Implications: Toward AI-Augmented Psychometrics

These findings suggest LLMs possess a form of cognitive empathy—the ability to reason accurately about emotions and regulation strategies. For test developers, this means:
  • Rapid Item Pool Expansion – Generate hundreds of plausible questions in minutes.
  • Cost-Efficient Prototyping – Reserve expensive human pilots for fine-tuning, not first drafts.
  • Domain Coverage – Use AI to ensure balanced representation of emotion-related constructs.
Of course, human experts must still conduct pilot studies, flag cultural bias, and verify reliability before adoption.

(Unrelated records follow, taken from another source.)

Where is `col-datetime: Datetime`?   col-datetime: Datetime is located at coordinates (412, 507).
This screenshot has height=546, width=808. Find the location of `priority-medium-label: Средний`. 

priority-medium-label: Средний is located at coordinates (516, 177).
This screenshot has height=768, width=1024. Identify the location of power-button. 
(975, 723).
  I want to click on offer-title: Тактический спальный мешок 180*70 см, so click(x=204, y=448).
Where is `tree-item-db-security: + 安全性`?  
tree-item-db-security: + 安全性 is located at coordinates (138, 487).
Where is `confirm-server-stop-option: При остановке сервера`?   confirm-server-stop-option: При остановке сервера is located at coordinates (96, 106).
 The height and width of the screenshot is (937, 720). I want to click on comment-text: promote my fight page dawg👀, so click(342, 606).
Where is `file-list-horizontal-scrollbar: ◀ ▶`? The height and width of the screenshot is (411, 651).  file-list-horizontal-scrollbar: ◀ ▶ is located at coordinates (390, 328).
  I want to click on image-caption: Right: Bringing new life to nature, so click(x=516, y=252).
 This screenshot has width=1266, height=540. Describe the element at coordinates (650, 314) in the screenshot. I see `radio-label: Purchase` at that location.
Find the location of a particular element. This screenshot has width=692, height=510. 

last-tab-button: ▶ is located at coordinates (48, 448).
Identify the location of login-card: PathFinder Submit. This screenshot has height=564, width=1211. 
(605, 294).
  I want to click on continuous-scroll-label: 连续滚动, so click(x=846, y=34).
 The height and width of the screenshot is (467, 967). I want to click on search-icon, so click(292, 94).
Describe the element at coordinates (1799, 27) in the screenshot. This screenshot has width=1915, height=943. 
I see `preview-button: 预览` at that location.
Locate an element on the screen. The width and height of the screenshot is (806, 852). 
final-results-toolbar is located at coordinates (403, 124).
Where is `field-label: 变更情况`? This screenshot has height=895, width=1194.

What This Means for Learning Platforms

Tools like [ibl.ai’s AI Mentor](https://ibl.ai/product/mentor-ai-higher-ed) could harness EI-savvy LLMs to coach learners on emotional regulation, feedback reception, or teamwork—skills often harder to teach than math or coding. By embedding AI-generated EI exercises aligned with validated frameworks, platforms can give users consistent, personalized practice while educators supervise with confidence.

Caveats and Future Work

  • Context Matters – LLMs draw from massive text corpora; domain-specific nuances may still trip them up.
  • Authenticity vs. Performance – High test scores don’t guarantee genuine emotional resonance in daily interactions.
  • Ethical Oversight – Any AI-assisted assessment must protect privacy and avoid reinforcing bias.
Researchers call for broader datasets, cross-cultural replication, and longitudinal studies to see how AI-generated EI materials fare over time.

Final Thoughts

The study marks a milestone: large language models aren’t merely linguistic powerhouses—they’re emerging as credible partners in socio-emotional research and education. If guided responsibly, AI could democratize high-quality EI training and assessment, helping humans understand feelings—both theirs and others’—with newfound clarity.